3- Is it possible to take a CustomDist of a CustomDist. Let’s take the simplified example below:

def _custom_dist1(mu, sigma, size,):
    _dist = pm.CustomDist.dist(mu, sigma,
        random=_myrndfunc, logp=_mylogp, logcdf=_mylogcdf,
        size=size,)
    return _dist

def _round_dist(mu, sigma, size,):
    _dist = pt.round(_custom_dist1(mu, sigma, size=size))
    return _dist

def _custom_dist2(mu, sigma, size,):
    _dist = pm.CustomDist.dist(mu, sigma,
        dist=_round_dist,
        size=size)
    return _dist

I get the following error when I try to “instantiate” _custom_dist2: “Model variables cannot be created in the dist function. Use the .dist API”.

4- This may be a recurring question, sorry about that: is it possible to get the logp from the PyMC model (via model.logp or model.compile_logp) which accepts the un-transformed parameters of the model as inputs?

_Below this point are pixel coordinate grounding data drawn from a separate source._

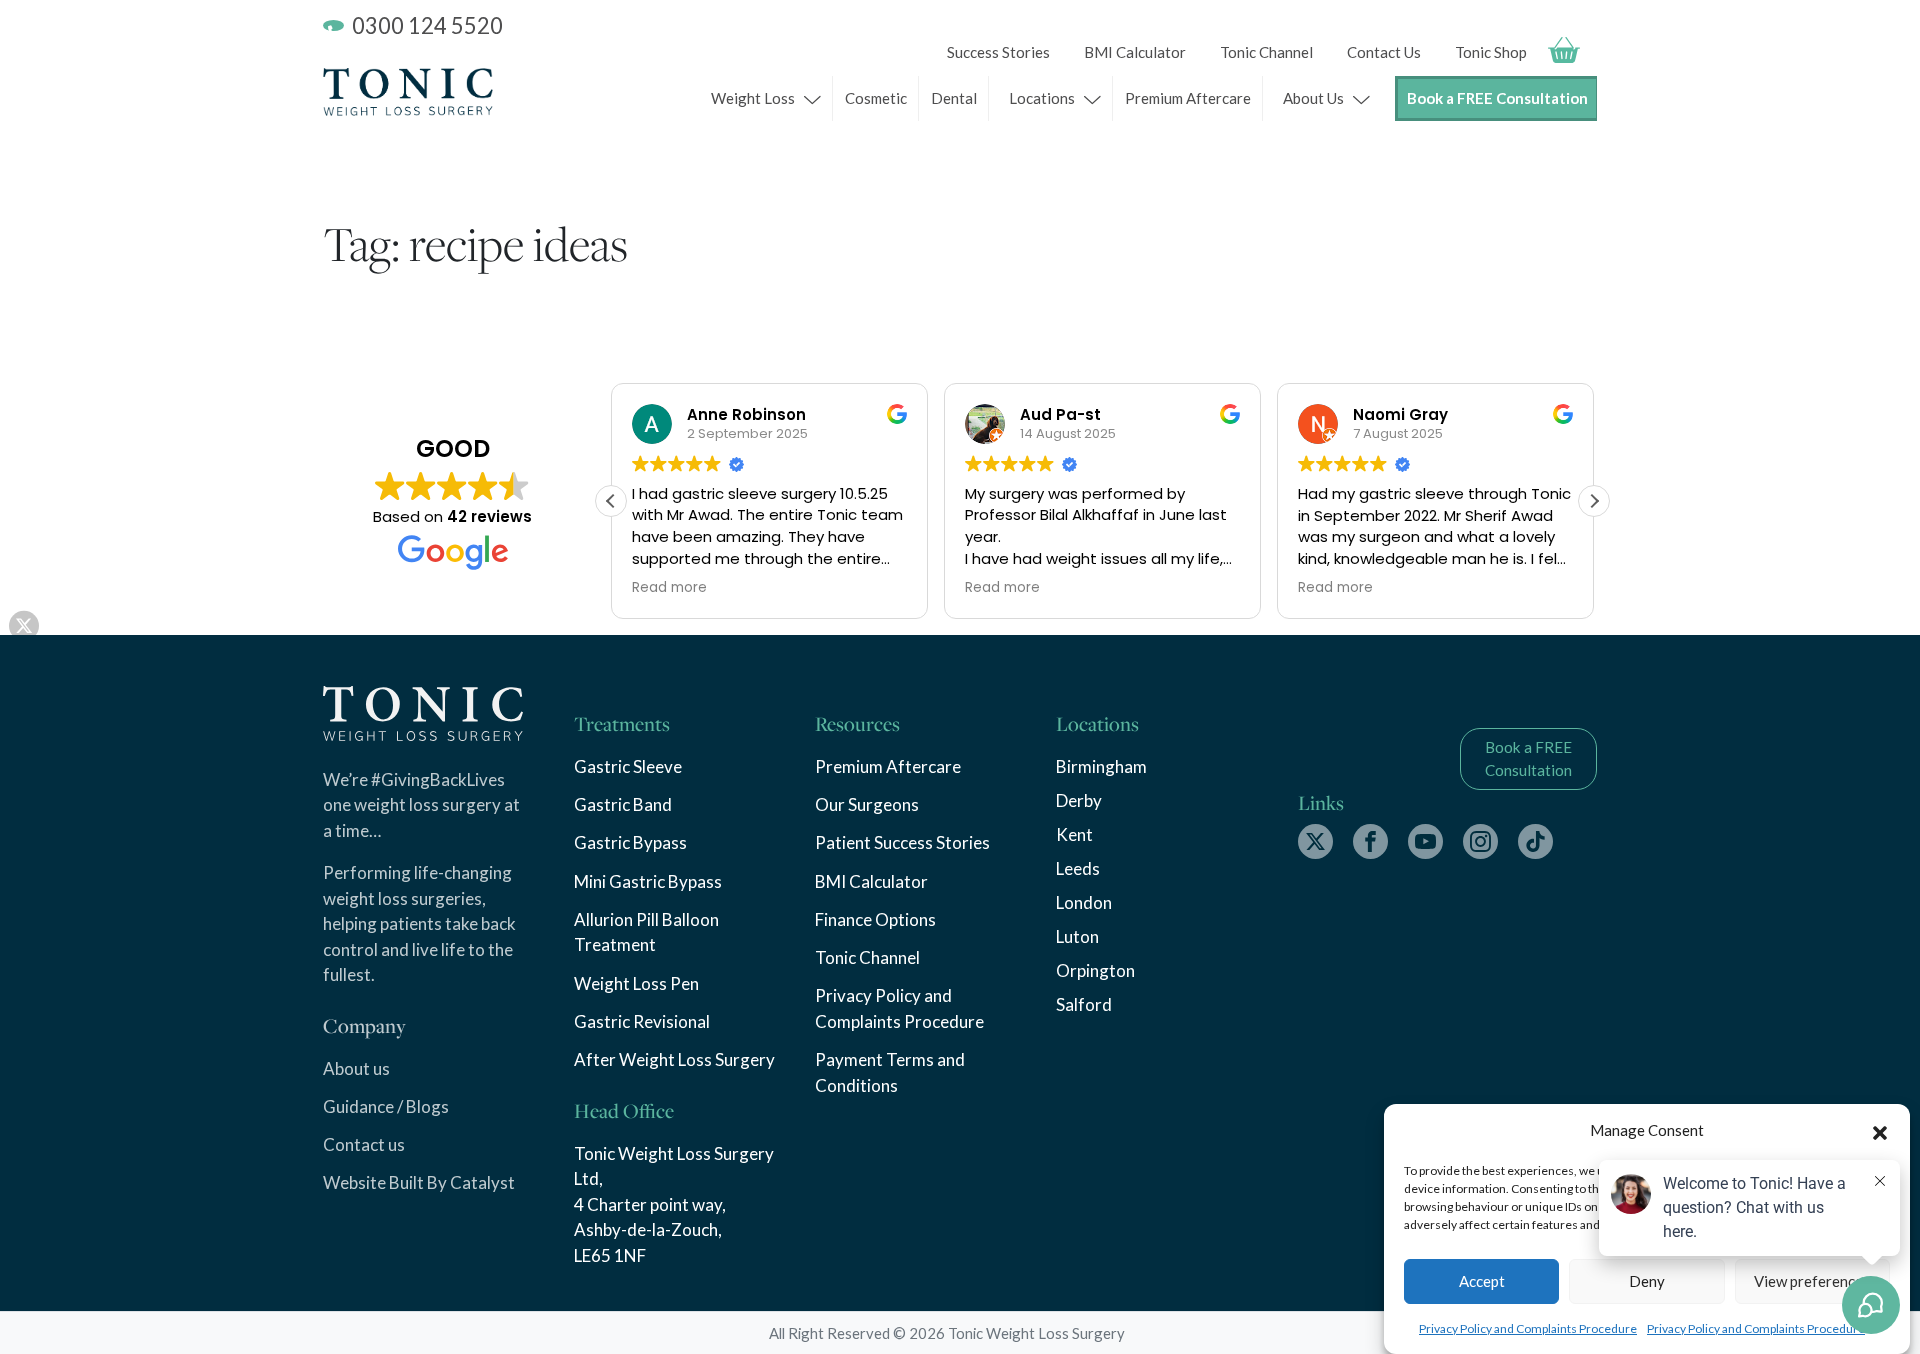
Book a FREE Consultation (1497, 98)
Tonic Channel (1266, 52)
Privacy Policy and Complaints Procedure (1528, 1328)
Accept (1482, 1281)
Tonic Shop (1491, 52)
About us (356, 1068)
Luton (1077, 936)
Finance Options (875, 919)
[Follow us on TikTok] (1535, 841)
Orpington (1095, 970)
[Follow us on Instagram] (1480, 841)
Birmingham (1101, 766)
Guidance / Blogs (386, 1106)
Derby (1079, 800)
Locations (1042, 98)
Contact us (364, 1144)
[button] (1880, 1130)
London (1084, 902)
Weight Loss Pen (636, 983)
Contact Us (1384, 52)
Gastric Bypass (630, 842)
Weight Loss (753, 98)
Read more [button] (669, 588)
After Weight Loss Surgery (674, 1059)
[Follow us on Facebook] (1370, 841)
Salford (1084, 1004)
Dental (954, 98)
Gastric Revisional (642, 1021)
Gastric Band (623, 804)
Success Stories (998, 52)
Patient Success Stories (902, 842)
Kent (1074, 834)
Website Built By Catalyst (419, 1182)
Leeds (1078, 868)
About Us (1313, 98)
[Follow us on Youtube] (1425, 841)
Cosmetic (876, 98)
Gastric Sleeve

Or, how can we recover from PyMC the functions associated with these transformations? (It would be great to be able to overlap the model logp curve over the histogram of the observed data (again, I suppose that’s a fairly classic question!)).

5-My Mixture model is made up of a finite/limited number of components weighted by a truncated Poisson Law (~convolution of a Normal Law with a Poisson dist.). However, the random process generating the observed data is not “truncated”. In other words, there may be data to fit which is not “covered” by any component of the Mixture and which is therefore seen as outliers by the model. Even a few points can have a dramatic effect and “pull the whole distribution to the right” and induce a significant bias in the model parameters to be inferred. I was wondering if there was a common strategy for dealing with this scenario. We can of course increase the number of components, but at the expense of a heavier/slower model, and not necessarily a more accurate one. Another option, provided PyMC allows it, would be to trim “in real time” at each iteration of the MCMC procedure the data located too “far” from the last component of the Mixture.

Thank you again for your time and help.